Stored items
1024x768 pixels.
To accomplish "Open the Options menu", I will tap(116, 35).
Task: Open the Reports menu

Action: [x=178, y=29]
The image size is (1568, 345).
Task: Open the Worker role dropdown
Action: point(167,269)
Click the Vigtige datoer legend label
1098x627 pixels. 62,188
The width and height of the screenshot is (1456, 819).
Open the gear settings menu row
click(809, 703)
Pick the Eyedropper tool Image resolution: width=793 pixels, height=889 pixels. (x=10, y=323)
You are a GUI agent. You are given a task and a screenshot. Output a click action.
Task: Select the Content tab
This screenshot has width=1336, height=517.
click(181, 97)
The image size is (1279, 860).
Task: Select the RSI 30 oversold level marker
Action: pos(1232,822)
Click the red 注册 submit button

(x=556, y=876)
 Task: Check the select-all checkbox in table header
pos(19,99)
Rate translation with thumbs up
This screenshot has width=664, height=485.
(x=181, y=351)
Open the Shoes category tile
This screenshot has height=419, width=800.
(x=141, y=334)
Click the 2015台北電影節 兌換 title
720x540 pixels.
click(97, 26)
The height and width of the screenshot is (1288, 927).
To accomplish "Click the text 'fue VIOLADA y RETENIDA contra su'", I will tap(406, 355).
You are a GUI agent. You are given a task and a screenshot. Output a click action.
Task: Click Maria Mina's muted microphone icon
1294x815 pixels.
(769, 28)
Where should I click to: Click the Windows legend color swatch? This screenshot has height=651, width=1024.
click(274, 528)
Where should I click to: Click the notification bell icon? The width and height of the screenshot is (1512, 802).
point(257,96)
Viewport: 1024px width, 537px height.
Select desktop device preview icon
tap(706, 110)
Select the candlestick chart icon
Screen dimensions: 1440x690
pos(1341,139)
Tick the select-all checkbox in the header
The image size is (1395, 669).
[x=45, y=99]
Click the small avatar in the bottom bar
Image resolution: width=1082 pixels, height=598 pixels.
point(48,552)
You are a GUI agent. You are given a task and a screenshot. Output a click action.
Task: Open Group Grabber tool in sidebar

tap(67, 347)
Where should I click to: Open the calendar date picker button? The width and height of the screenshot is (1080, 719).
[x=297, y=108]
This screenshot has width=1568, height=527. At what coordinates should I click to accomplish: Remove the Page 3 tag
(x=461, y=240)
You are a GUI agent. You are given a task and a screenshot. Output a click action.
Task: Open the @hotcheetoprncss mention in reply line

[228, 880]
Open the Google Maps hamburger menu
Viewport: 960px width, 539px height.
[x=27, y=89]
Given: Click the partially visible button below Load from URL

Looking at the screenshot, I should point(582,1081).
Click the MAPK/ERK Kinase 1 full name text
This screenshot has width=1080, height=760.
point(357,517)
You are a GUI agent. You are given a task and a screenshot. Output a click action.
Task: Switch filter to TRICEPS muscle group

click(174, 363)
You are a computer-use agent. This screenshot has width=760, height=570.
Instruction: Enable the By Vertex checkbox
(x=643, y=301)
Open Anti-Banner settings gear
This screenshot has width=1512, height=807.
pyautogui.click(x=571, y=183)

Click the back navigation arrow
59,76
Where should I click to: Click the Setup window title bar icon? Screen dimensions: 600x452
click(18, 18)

→ ABOUT THIS TASK:
Please write out exactly the lines from the start of the data through the line that contains "Select the candlestick chart icon", both ends included, and nothing else.

→ TASK OUTPUT:
1024x768 pixels.
To accomplish "Open the Options menu", I will tap(116, 35).
Task: Open the Reports menu

Action: [x=178, y=29]
The image size is (1568, 345).
Task: Open the Worker role dropdown
Action: point(167,269)
Click the Vigtige datoer legend label
1098x627 pixels. 62,188
The width and height of the screenshot is (1456, 819).
Open the gear settings menu row
click(809, 703)
Pick the Eyedropper tool Image resolution: width=793 pixels, height=889 pixels. (x=10, y=323)
You are a GUI agent. You are given a task and a screenshot. Output a click action.
Task: Select the Content tab
This screenshot has width=1336, height=517.
click(181, 97)
The image size is (1279, 860).
Task: Select the RSI 30 oversold level marker
Action: pos(1232,822)
Click the red 注册 submit button

(x=556, y=876)
 Task: Check the select-all checkbox in table header
pos(19,99)
Rate translation with thumbs up
This screenshot has width=664, height=485.
(x=181, y=351)
Open the Shoes category tile
This screenshot has height=419, width=800.
(x=141, y=334)
Click the 2015台北電影節 兌換 title
720x540 pixels.
click(97, 26)
The height and width of the screenshot is (1288, 927).
To accomplish "Click the text 'fue VIOLADA y RETENIDA contra su'", I will tap(406, 355).
You are a GUI agent. You are given a task and a screenshot. Output a click action.
Task: Click Maria Mina's muted microphone icon
1294x815 pixels.
(769, 28)
Where should I click to: Click the Windows legend color swatch? This screenshot has height=651, width=1024.
click(274, 528)
Where should I click to: Click the notification bell icon? The width and height of the screenshot is (1512, 802).
point(257,96)
Viewport: 1024px width, 537px height.
Select desktop device preview icon
tap(706, 110)
Select the candlestick chart icon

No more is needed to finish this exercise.